▶ _PASSAGE SHOWN_:
○ ○ ○
The Yodl program the main converter of the Yodl package. The basic usage of the yodl program, yodl's built-in macros, and the syntax of the Yodl language is described here.

2.1: Using the yodl program

Yodl reads one or more input files, interprets the commands therein, and writes one output file. The program is started as:
yodl options inputfile [inputfile...]
In this specification, the options are optional. Most options have `long variants' also, which are mentioned in the following list. In this list, -x, --optionname are two alternate ways to specify option x. If -x takes an argument, it may be specified immediately following the -x, but separating blanks may also be used. Options not taking arguments can be combined (e.g., -a -b -c may be combined to -abc). Arguments specified with long options should be separated from the long option using a = character.

The following options are currently available:

The inputfile elements on the command line specify which files Yodl should process. All names are supplied with an extension (this extension is defined in the installation of Yodl and is usually .yo). The files are then searched for in the directories mentioned in the include-path. Files may also be specified using absolute pathnames.

Note that all filenames on the command line are input files. To define an output file, either use the --output option or redirect the output.

2.2: The Yodl grammar

The grammar which is used by Yodl mixes `real' text that should appear on the output with markups: commands for Yodl. The markups must follow a certain grammar, which is described in this section. Yodl therefore falls in the category of `markup languages', in contrast to `WYSIWYG'-programs. As a consequence, Yodl promotes concept-oriented writing.
○ ○ ○
▶ _DATA SECTION_:
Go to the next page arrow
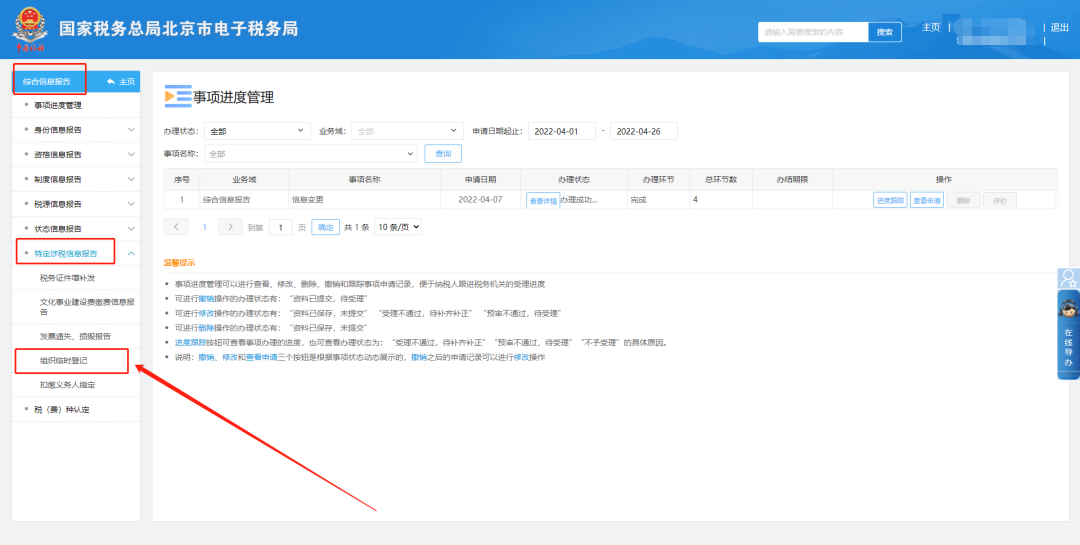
○ ○ ○
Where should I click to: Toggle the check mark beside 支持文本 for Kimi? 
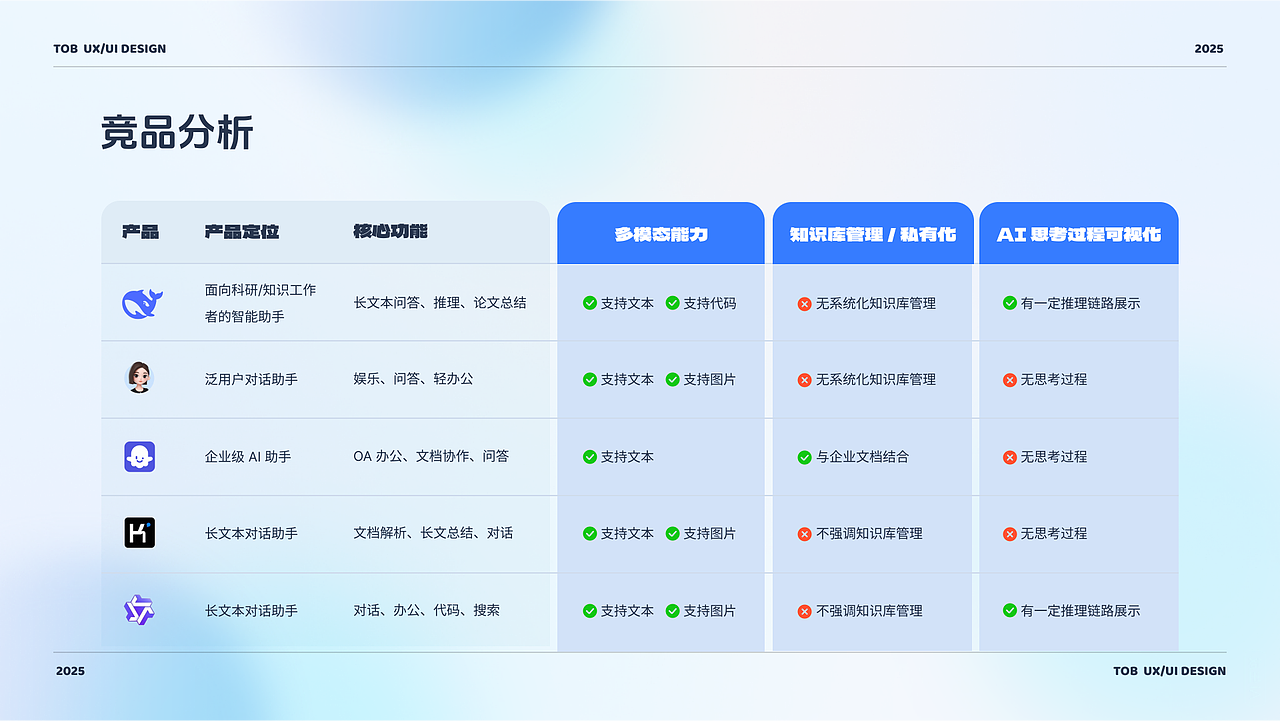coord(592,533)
○ ○ ○
▶ _GOAL_: In the passage on the Yodl program, translate this sentence into Spanish: "Note that all filenames on the command line are input files."

▶ _RESPONSE TO THE EXERCISE_: Tenga en cuenta que todos los nombres de archivo en la línea de comandos son archivos de entrada.